<<<<
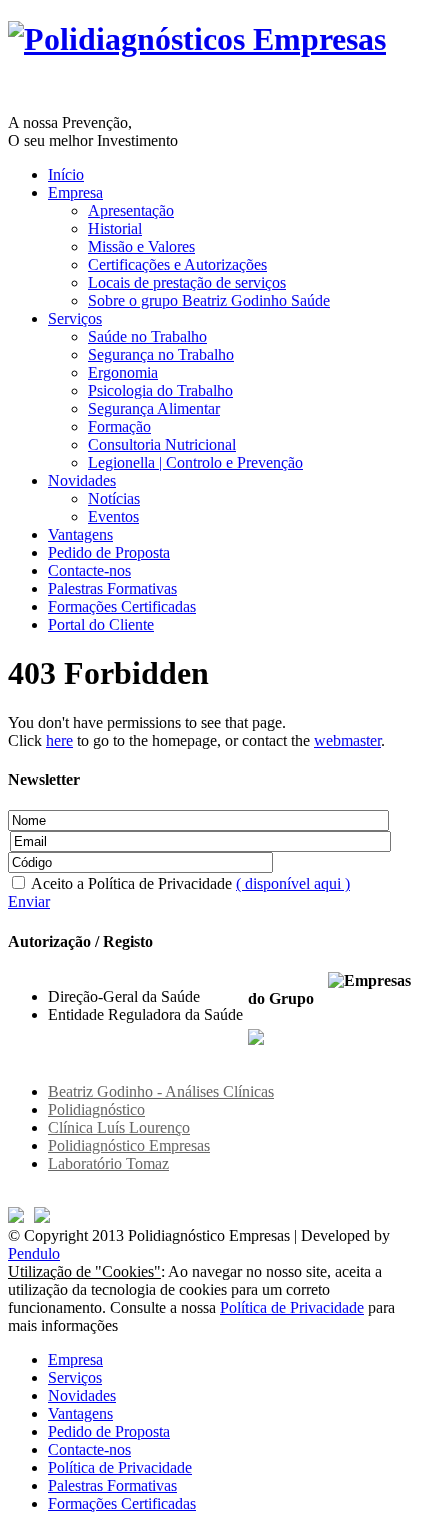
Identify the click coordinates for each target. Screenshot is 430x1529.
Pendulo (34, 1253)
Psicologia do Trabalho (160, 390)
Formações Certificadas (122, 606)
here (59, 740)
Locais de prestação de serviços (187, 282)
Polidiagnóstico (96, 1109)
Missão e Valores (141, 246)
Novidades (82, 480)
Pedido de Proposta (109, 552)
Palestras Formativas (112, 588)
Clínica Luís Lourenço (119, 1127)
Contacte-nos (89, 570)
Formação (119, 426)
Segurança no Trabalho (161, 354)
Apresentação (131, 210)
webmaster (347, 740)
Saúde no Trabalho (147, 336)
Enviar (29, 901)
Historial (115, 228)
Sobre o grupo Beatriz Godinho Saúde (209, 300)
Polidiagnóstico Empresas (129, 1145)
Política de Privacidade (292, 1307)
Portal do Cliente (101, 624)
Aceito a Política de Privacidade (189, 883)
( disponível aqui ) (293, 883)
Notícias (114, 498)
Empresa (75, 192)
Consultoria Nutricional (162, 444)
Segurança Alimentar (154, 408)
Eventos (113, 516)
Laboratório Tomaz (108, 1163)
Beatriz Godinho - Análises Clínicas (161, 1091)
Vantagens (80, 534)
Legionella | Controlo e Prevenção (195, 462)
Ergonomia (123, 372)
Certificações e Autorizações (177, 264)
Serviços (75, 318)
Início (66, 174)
>>>>
<<<<
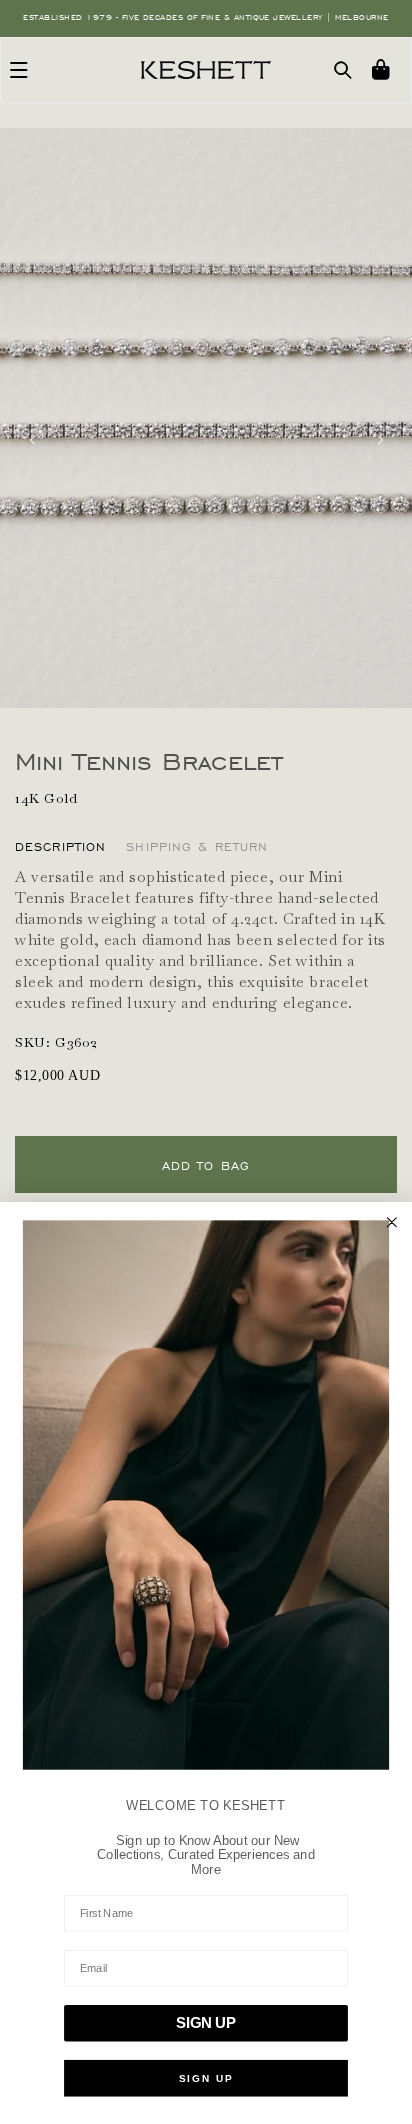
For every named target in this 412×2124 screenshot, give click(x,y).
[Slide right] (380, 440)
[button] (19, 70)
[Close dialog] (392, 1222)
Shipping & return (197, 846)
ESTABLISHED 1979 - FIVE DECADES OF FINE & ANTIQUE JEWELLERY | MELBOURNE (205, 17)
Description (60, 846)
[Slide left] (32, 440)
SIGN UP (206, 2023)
>>>>
<<<<
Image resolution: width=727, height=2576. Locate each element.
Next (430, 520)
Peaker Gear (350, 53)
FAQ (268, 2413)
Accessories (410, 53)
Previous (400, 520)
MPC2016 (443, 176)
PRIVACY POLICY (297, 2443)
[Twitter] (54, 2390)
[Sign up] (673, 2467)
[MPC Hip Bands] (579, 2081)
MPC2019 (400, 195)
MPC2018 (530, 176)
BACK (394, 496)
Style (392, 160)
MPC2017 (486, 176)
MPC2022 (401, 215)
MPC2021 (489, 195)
>>>>
▶ **TO DO**:
Once you reach the line with "Clínica Luís Lourenço (119, 1127)" in the data above, copy it and every line after it exactly, up to and including the line with "Laboratório Tomaz (108, 1163)".

▶ **SOLUTION TO THE PROBLEM**:
Clínica Luís Lourenço (119, 1127)
Contacte-nos (89, 570)
Formação (119, 426)
Segurança no Trabalho (161, 354)
Apresentação (131, 210)
webmaster (347, 740)
Saúde no Trabalho (147, 336)
Enviar (29, 901)
Historial (115, 228)
Sobre o grupo Beatriz Godinho Saúde (209, 300)
Polidiagnóstico Empresas (129, 1145)
Política de Privacidade (292, 1307)
Portal do Cliente (101, 624)
Aceito a Política de Privacidade (189, 883)
( disponível aqui ) (293, 883)
Notícias (114, 498)
Empresa (75, 192)
Consultoria Nutricional (162, 444)
Segurança Alimentar (154, 408)
Eventos (113, 516)
Laboratório Tomaz (108, 1163)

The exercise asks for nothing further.